Pick out every line in the entries below that contains the word "width" and copy each of those lines.

▶ **EXTRACTED INFORMATION**
○ ○ ○ ○ ○ ○ ○

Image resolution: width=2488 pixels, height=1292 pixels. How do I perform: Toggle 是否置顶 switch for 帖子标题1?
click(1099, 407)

○ ○ ○ ○ ○ ○ ○

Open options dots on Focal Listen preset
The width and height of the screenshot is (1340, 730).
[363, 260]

○ ○ ○ ○ ○ ○ ○

▶ **WRITTEN RESPONSE**
Image resolution: width=2488 pixels, height=1292 pixels. How do I perform: Toggle 是否置顶 switch for 帖子标题1?
The width and height of the screenshot is (1340, 730).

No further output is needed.